*** EXTRACTED INFORMATION ***
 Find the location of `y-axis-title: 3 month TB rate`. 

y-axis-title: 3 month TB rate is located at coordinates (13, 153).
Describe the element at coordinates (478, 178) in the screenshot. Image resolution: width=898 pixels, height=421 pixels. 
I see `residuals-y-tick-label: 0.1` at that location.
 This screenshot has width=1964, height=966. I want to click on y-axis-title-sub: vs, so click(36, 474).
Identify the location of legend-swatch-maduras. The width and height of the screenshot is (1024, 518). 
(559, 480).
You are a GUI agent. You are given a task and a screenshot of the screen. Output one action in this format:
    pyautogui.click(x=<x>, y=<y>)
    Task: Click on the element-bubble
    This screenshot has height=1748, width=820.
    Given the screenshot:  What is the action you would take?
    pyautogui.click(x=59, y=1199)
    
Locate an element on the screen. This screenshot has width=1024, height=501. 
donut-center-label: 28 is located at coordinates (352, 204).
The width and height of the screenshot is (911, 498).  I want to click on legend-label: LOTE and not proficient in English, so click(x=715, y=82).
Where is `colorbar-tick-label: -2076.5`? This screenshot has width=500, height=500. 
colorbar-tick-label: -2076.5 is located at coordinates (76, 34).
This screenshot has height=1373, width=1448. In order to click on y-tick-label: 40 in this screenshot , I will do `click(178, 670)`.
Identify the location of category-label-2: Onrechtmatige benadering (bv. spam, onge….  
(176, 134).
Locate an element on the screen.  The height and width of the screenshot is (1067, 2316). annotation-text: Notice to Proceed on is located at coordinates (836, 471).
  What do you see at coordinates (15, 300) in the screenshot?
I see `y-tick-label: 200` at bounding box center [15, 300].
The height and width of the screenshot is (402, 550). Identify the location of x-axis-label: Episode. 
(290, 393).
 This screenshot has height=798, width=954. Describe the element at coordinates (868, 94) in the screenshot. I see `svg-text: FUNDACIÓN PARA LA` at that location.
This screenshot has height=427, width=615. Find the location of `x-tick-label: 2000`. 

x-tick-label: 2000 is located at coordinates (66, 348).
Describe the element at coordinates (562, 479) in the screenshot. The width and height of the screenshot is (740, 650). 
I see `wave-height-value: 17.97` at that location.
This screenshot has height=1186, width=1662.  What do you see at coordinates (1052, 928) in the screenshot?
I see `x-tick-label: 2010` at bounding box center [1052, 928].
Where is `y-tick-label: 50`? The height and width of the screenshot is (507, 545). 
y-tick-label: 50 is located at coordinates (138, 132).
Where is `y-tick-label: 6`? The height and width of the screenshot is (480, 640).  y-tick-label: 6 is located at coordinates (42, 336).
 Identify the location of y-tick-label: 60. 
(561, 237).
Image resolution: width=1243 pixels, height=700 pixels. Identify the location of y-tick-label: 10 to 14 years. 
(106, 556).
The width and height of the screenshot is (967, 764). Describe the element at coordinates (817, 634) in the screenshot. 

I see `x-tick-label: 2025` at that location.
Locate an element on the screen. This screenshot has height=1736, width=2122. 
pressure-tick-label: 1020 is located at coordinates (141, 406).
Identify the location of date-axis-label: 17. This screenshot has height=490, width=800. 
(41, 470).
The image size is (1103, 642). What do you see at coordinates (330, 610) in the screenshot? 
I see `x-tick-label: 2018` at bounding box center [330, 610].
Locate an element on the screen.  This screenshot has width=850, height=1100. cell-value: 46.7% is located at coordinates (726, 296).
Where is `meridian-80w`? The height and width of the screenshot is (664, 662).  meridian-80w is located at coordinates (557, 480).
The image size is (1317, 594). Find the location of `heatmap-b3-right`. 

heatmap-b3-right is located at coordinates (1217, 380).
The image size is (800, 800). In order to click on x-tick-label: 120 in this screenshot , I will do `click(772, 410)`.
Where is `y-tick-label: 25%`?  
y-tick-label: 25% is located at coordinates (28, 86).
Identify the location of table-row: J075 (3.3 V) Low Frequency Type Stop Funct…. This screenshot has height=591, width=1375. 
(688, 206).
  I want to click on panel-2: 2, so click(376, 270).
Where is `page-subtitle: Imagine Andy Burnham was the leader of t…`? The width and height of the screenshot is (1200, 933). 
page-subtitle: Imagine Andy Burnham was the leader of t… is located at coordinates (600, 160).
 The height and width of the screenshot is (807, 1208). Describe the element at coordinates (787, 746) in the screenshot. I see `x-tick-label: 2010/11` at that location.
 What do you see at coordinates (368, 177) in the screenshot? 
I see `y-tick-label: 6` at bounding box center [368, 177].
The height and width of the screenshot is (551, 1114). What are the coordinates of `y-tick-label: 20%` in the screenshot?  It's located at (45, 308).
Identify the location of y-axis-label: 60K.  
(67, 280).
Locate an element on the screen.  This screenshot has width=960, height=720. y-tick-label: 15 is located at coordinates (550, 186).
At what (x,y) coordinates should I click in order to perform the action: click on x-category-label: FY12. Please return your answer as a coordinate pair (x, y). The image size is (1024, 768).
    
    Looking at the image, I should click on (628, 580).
*** End of EXTRACTED INFORMATION ***
[TASK TO CARRY OUT]:
Print all of the lines above verbatim, from first to last.

[SOLUTION]:
 Find the location of `y-axis-title: 3 month TB rate`. 

y-axis-title: 3 month TB rate is located at coordinates (13, 153).
Describe the element at coordinates (478, 178) in the screenshot. Image resolution: width=898 pixels, height=421 pixels. 
I see `residuals-y-tick-label: 0.1` at that location.
 This screenshot has width=1964, height=966. I want to click on y-axis-title-sub: vs, so click(36, 474).
Identify the location of legend-swatch-maduras. The width and height of the screenshot is (1024, 518). 
(559, 480).
You are a GUI agent. You are given a task and a screenshot of the screen. Output one action in this format:
    pyautogui.click(x=<x>, y=<y>)
    Task: Click on the element-bubble
    This screenshot has height=1748, width=820.
    Given the screenshot:  What is the action you would take?
    pyautogui.click(x=59, y=1199)
    
Locate an element on the screen. This screenshot has width=1024, height=501. 
donut-center-label: 28 is located at coordinates (352, 204).
The width and height of the screenshot is (911, 498).  I want to click on legend-label: LOTE and not proficient in English, so click(x=715, y=82).
Where is `colorbar-tick-label: -2076.5`? This screenshot has width=500, height=500. 
colorbar-tick-label: -2076.5 is located at coordinates (76, 34).
This screenshot has height=1373, width=1448. In order to click on y-tick-label: 40 in this screenshot , I will do `click(178, 670)`.
Identify the location of category-label-2: Onrechtmatige benadering (bv. spam, onge….  
(176, 134).
Locate an element on the screen.  The height and width of the screenshot is (1067, 2316). annotation-text: Notice to Proceed on is located at coordinates (836, 471).
  What do you see at coordinates (15, 300) in the screenshot?
I see `y-tick-label: 200` at bounding box center [15, 300].
The height and width of the screenshot is (402, 550). Identify the location of x-axis-label: Episode. 
(290, 393).
 This screenshot has height=798, width=954. Describe the element at coordinates (868, 94) in the screenshot. I see `svg-text: FUNDACIÓN PARA LA` at that location.
This screenshot has height=427, width=615. Find the location of `x-tick-label: 2000`. 

x-tick-label: 2000 is located at coordinates (66, 348).
Describe the element at coordinates (562, 479) in the screenshot. The width and height of the screenshot is (740, 650). 
I see `wave-height-value: 17.97` at that location.
This screenshot has height=1186, width=1662.  What do you see at coordinates (1052, 928) in the screenshot?
I see `x-tick-label: 2010` at bounding box center [1052, 928].
Where is `y-tick-label: 50`? The height and width of the screenshot is (507, 545). 
y-tick-label: 50 is located at coordinates (138, 132).
Where is `y-tick-label: 6`? The height and width of the screenshot is (480, 640).  y-tick-label: 6 is located at coordinates (42, 336).
 Identify the location of y-tick-label: 60. 
(561, 237).
Image resolution: width=1243 pixels, height=700 pixels. Identify the location of y-tick-label: 10 to 14 years. 
(106, 556).
The width and height of the screenshot is (967, 764). Describe the element at coordinates (817, 634) in the screenshot. 

I see `x-tick-label: 2025` at that location.
Locate an element on the screen. This screenshot has height=1736, width=2122. 
pressure-tick-label: 1020 is located at coordinates (141, 406).
Identify the location of date-axis-label: 17. This screenshot has height=490, width=800. 
(41, 470).
The image size is (1103, 642). What do you see at coordinates (330, 610) in the screenshot? 
I see `x-tick-label: 2018` at bounding box center [330, 610].
Locate an element on the screen.  This screenshot has width=850, height=1100. cell-value: 46.7% is located at coordinates (726, 296).
Where is `meridian-80w`? The height and width of the screenshot is (664, 662).  meridian-80w is located at coordinates (557, 480).
The image size is (1317, 594). Find the location of `heatmap-b3-right`. 

heatmap-b3-right is located at coordinates (1217, 380).
The image size is (800, 800). In order to click on x-tick-label: 120 in this screenshot , I will do `click(772, 410)`.
Where is `y-tick-label: 25%`?  
y-tick-label: 25% is located at coordinates (28, 86).
Identify the location of table-row: J075 (3.3 V) Low Frequency Type Stop Funct…. This screenshot has height=591, width=1375. 
(688, 206).
  I want to click on panel-2: 2, so click(376, 270).
Where is `page-subtitle: Imagine Andy Burnham was the leader of t…`? The width and height of the screenshot is (1200, 933). 
page-subtitle: Imagine Andy Burnham was the leader of t… is located at coordinates (600, 160).
 The height and width of the screenshot is (807, 1208). Describe the element at coordinates (787, 746) in the screenshot. I see `x-tick-label: 2010/11` at that location.
 What do you see at coordinates (368, 177) in the screenshot? 
I see `y-tick-label: 6` at bounding box center [368, 177].
The height and width of the screenshot is (551, 1114). What are the coordinates of `y-tick-label: 20%` in the screenshot?  It's located at (45, 308).
Identify the location of y-axis-label: 60K.  
(67, 280).
Locate an element on the screen.  This screenshot has width=960, height=720. y-tick-label: 15 is located at coordinates (550, 186).
At what (x,y) coordinates should I click in order to perform the action: click on x-category-label: FY12. Please return your answer as a coordinate pair (x, y). The image size is (1024, 768).
    
    Looking at the image, I should click on (628, 580).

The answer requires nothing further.